Along with the loans, the ECB (actually the so-called Troika with the other two institutional lenders, the EU Commission and the IMF) has imposed conditionality on the provision of the loans granted to Greece. And of course, this is the (natural) expected behaviour of any lender: those willing to lend out their money would like to be sure the borrower will be able to honour his debts. Needles to say that successive Greek governments have accepted the deal because no other international creditor was willing to make a loan to the country or to accept Greek bonds as collateral. Who else but your central bank could take such a high risk and keep on hoarding in its portfolio assets nobody wants? (By the way, all the shareholders of the ECB are contributing to these loans and supporting this continuous financial assistance in accordance to their percentage in the capital of the bank).

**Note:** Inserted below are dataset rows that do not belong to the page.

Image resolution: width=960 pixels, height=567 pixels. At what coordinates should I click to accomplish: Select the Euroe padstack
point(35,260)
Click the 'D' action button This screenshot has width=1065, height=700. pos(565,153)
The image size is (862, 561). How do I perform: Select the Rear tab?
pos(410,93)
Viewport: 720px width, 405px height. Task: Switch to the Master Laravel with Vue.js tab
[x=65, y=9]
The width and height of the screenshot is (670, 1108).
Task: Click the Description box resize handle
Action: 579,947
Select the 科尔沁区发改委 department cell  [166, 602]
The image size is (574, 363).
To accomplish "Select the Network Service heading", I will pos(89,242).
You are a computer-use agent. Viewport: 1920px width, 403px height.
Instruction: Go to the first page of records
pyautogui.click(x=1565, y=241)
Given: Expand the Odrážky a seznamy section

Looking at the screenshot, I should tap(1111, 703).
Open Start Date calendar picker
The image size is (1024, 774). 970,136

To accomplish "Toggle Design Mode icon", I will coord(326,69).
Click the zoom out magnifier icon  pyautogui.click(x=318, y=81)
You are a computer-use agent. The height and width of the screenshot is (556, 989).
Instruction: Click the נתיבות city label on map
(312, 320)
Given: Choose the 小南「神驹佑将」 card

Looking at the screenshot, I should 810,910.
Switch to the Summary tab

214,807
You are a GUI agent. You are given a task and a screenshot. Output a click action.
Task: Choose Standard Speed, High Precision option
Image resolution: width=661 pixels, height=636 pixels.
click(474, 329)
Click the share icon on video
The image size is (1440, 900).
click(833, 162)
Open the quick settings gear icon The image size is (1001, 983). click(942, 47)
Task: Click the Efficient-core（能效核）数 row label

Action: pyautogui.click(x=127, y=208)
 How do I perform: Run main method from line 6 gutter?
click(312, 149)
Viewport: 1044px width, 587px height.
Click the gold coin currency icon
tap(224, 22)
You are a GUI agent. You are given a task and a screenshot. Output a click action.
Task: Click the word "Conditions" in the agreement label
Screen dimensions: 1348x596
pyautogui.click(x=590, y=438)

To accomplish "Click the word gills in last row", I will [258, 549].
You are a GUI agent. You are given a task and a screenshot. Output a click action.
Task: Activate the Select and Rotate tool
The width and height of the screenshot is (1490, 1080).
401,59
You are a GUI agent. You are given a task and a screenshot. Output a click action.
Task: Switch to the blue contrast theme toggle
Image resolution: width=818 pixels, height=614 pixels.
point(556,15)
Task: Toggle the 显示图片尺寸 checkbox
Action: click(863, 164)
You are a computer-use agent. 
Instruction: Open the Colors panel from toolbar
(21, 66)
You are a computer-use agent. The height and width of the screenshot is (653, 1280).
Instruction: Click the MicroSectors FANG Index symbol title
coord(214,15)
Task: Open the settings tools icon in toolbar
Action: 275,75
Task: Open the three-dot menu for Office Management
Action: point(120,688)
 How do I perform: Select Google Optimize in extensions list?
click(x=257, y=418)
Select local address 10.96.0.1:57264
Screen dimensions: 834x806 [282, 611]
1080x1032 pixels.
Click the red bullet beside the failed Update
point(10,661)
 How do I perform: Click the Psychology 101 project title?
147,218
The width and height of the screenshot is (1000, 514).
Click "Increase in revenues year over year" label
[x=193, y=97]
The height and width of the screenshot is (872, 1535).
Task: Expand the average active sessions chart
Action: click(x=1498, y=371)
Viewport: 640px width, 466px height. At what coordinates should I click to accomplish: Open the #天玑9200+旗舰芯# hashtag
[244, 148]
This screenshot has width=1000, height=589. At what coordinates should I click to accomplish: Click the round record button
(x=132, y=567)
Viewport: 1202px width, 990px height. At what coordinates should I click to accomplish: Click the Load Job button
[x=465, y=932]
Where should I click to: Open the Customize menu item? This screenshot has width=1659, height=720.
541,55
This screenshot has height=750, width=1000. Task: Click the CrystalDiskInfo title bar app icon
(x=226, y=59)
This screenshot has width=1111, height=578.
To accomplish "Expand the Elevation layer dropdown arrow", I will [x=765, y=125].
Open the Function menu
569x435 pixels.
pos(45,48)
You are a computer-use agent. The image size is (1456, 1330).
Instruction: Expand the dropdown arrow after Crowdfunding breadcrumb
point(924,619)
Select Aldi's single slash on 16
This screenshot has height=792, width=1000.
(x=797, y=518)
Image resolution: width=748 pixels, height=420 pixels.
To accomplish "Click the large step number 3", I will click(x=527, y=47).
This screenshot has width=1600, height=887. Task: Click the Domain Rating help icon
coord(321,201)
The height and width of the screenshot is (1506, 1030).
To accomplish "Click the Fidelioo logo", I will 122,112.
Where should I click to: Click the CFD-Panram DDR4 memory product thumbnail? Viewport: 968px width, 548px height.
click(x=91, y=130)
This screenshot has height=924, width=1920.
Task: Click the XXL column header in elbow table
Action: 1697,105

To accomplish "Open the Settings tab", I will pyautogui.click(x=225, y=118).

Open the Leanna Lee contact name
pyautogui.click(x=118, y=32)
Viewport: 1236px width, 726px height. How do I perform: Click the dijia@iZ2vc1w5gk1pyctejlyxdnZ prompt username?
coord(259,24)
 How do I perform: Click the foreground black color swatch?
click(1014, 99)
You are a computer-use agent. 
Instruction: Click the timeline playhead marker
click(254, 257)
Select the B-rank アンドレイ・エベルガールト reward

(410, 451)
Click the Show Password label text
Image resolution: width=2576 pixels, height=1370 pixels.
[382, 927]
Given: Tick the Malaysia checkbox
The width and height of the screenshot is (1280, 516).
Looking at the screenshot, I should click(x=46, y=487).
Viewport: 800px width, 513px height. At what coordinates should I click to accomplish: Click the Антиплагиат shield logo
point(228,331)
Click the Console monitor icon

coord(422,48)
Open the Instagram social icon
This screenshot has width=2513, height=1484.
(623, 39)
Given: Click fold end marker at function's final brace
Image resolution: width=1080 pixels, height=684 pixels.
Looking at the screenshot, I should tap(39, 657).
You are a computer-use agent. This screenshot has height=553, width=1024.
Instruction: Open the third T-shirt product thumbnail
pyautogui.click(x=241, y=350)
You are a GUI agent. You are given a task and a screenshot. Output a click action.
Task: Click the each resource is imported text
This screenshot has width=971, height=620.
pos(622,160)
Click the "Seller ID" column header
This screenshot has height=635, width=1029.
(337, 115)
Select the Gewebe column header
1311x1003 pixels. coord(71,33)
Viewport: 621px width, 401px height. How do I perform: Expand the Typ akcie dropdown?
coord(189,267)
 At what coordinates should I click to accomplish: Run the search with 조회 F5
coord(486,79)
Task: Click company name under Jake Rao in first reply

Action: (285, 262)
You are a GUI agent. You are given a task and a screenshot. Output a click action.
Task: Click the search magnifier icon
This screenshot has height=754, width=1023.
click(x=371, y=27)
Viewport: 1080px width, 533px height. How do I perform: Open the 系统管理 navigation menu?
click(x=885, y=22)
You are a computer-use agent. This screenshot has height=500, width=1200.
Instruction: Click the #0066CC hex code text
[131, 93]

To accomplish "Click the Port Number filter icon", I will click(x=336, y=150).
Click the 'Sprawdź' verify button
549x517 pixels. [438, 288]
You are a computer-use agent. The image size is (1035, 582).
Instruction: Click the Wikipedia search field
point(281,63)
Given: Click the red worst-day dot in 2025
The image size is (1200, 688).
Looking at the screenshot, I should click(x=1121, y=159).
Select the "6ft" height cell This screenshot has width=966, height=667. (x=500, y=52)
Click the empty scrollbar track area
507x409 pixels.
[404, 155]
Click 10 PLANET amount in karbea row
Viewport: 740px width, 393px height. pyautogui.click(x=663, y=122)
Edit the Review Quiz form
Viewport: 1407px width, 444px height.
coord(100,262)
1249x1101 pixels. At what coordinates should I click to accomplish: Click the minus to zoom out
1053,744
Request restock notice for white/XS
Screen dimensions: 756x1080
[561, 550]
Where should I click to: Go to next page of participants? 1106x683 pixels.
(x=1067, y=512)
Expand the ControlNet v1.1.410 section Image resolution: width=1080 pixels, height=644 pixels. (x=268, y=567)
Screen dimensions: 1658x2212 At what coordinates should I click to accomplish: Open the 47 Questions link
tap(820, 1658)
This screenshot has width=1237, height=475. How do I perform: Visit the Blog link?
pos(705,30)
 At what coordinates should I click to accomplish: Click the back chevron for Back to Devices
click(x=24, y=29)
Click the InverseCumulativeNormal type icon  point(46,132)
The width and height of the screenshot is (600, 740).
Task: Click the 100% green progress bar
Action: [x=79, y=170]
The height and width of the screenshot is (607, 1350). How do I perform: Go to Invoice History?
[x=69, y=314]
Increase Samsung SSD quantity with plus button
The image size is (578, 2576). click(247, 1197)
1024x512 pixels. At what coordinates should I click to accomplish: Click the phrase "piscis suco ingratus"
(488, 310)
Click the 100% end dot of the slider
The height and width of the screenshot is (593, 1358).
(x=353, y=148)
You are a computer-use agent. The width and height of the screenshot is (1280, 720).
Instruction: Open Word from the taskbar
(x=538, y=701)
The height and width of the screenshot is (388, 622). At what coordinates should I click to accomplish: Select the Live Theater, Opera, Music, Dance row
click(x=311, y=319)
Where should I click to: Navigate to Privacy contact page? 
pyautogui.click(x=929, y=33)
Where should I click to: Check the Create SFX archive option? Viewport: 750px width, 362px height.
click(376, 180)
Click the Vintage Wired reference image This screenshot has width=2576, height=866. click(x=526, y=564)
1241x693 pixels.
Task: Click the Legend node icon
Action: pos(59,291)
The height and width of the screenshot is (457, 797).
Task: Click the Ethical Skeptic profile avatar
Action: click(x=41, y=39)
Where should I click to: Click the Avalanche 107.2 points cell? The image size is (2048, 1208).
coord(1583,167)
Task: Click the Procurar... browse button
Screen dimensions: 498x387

Now a new government in Greece is playing a quite risky game, with potentially disastrous consequences for the country. All along the campaign, Syriza has been denouncing the ‘imposition’ of the bail-out programmes and the loss of sovereignty of the Greek government in favour of the interests of the international creditors (let us leave aside the meaningless and populist rhetoric used by its dealers to refer to the bankers, capitalists and free marketeers as those wickedly pulling the strings in the shadow … ). They claim that the debt is unfair and needs to be restructured, if not partially or totally written off (may I remind one more time that a more than 50% ‘voluntary’ haircut was already accepted by private bondholders in 2012). Actually the new finance minister has been very busy in his recent road trip throughout Europe to demand a change in the rules of the game; as if he was in a position to do so. Let me remind again few very basic facts in this regard:
- The more radical the demands of the Greek governments the more difficult it will become to find any other source of liquidity in international markets and thus the more dependent the Greeks will be on the single source of money available, the ECB. Actually the risk premium of Greek bonds has already exploded in the last two weeks and thus this situation has already materialised.
- The message that the Greek government couldn’t be willing to fulfil the conditions of the bail out programme has already increased capital flights out of the country and this shouldn’t be surprising at all (as it already happened back in 2012). And again, in this financially stressed scenario Greek banks are even more fragile and exposed to high liquidity constraints, which can only be sorted out by the assistance of the ECB (if willing to accept Greek bonds as collateral).
In this context we may well understand last week’s Mr Draghi’s reaction to the demands of the Greek government; in particular, his announcement that since next Wednesday Greek banks will no longer have access to the regular financing operations of the ECB via the ordinary discount of Greek bonds as collateral. This can only mean two things: either (hopefully) the precipitation of a new mutually beneficial deal between the new Greek government and the Troika or, if not feasible, the most likely sudden collapse of Greek banks as soon as the ECB stops providing liquidity to them on a regular basis. Well, perhaps another alternative might happen, which is the return to the national (devalued) currency (see an alternative in line with the introduction of more monetary competition in Europe here).
I do not know who advices the new Greek government on these matters but it would help to familiarise first with the very basics on money and central banking. All my best wishes to the Greeks of course!